I recently needed to strip out non-alphanumeric characters in SQL Server. I initially thought I might be able to use a managed stored procedure and C# regular expressions to do so, but I thought the performance would be bad (e.g. you’d have to cursor through a table, extract a field value, use RegEx on it, go to the next row, etc.).

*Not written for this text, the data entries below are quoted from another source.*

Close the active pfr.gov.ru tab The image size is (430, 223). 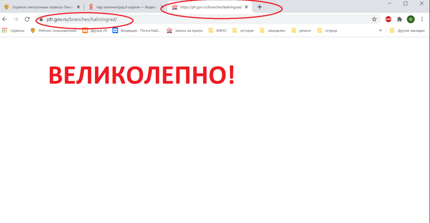click(x=246, y=7)
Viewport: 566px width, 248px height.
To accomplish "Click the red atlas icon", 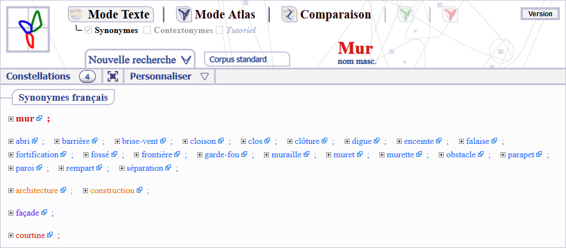I will pos(450,15).
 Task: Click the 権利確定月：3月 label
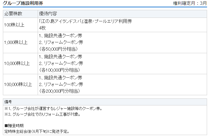[190, 4]
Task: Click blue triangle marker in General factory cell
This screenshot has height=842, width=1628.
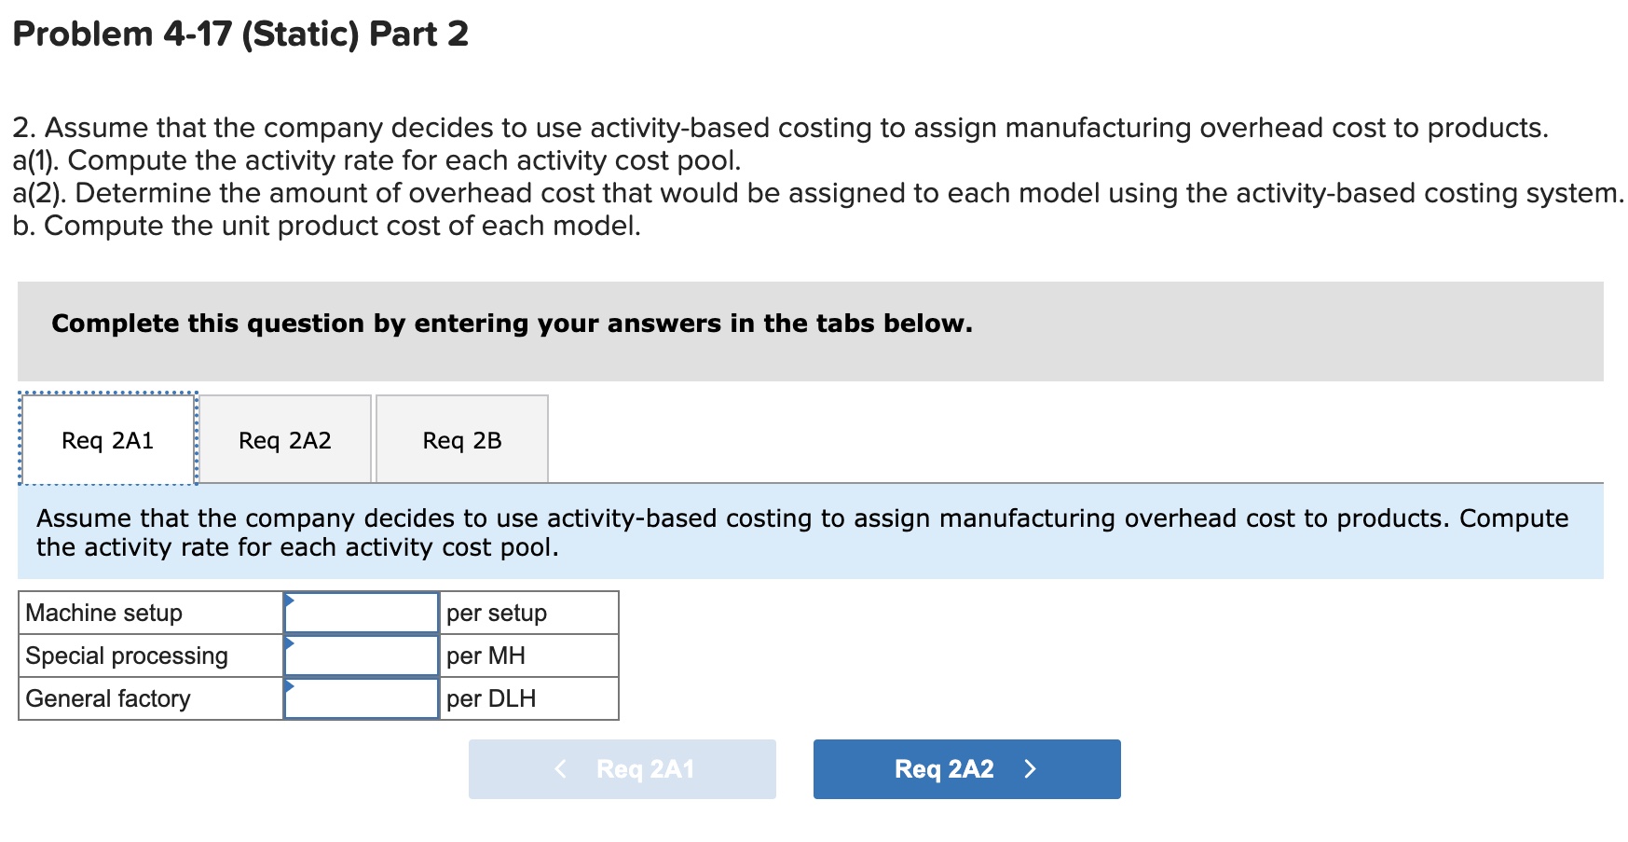Action: point(289,685)
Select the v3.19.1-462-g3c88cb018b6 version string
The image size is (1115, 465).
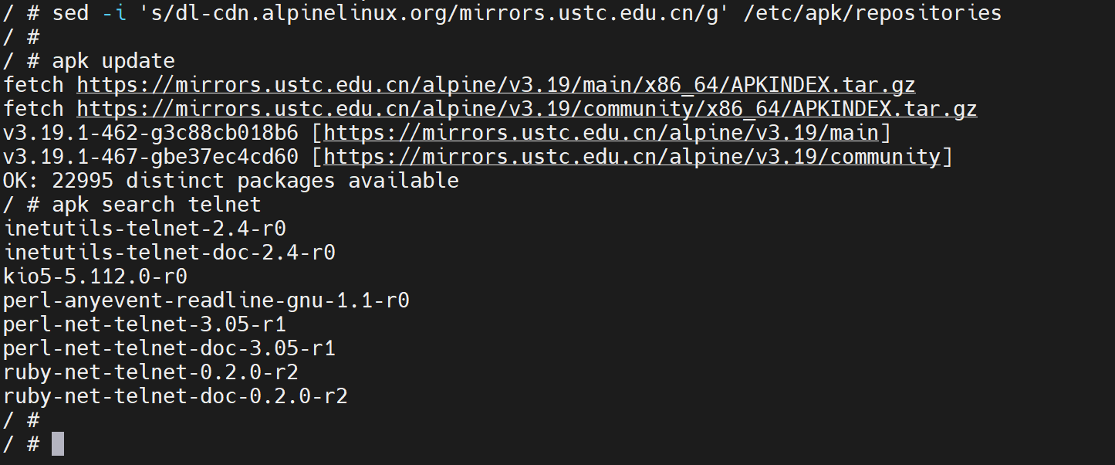click(150, 133)
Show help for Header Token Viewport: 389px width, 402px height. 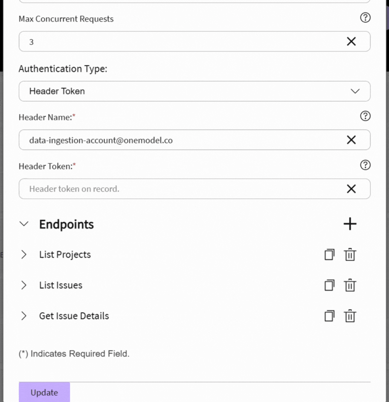coord(365,165)
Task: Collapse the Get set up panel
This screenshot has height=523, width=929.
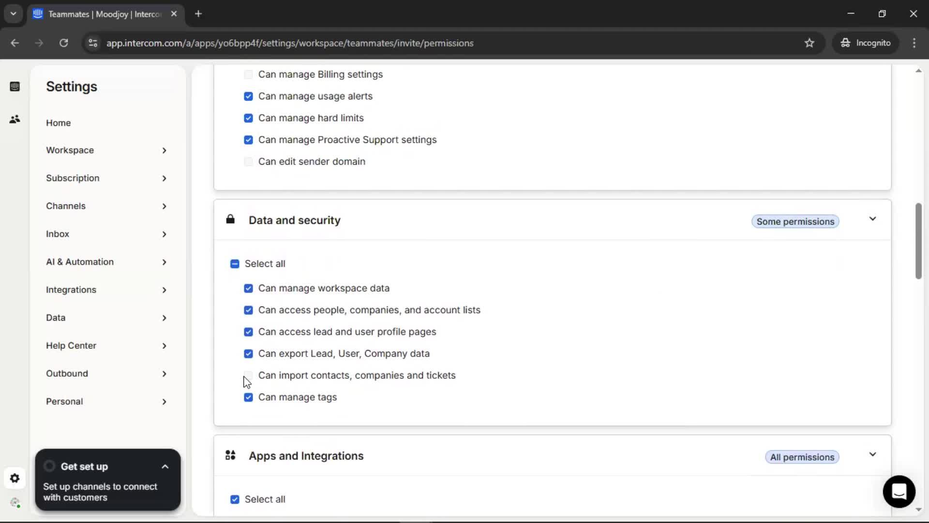Action: point(165,467)
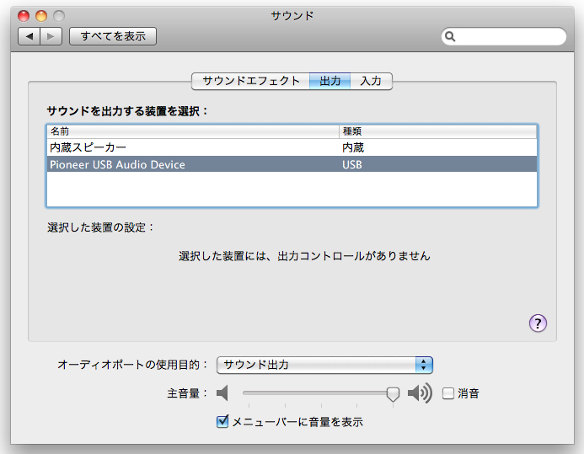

So I came up with the below function using T-SQL’s quasi-regular expressions in PATINDEX:
/*******************************************************************
dbo.fnStripNonAlphaNumeric
Removes all non-alphanumeric characters (including spaces) from
@input, e.g.
select dbo.fnStripNonAlphaNumeric(‘Help, I “think” I”m falling!’)
returns
HelpIthinkImfalling
*******************************************************************/
CREATE FUNCTION dbo.fnStripNonAlphaNumeric
(
@input varchar(500)
)
RETURNS varchar(500)
AS
BEGIN
DECLARE @i int
DECLARE @result varchar(500)
SET @result = @input
SET @i = patindex(‘%[^a-zA-Z0-9]%’, @result)
WHILE @i > 0
BEGIN
SET @result = STUFF(@result, @i, 1, ”)
SET @i = patindex(‘%[^a-zA-Z0-9]%’, @result)
END
RETURN @result
END
Then in use it’s something like
SELECT dbo.fnStripNonAlphaNumeric(FieldWithAlphaNumerics) as AlphaCleanValue
FROM MyTable
FWIW, to strip non-alphanumeric in C# you can use the one-liner (assuming you have a initial string called “input”)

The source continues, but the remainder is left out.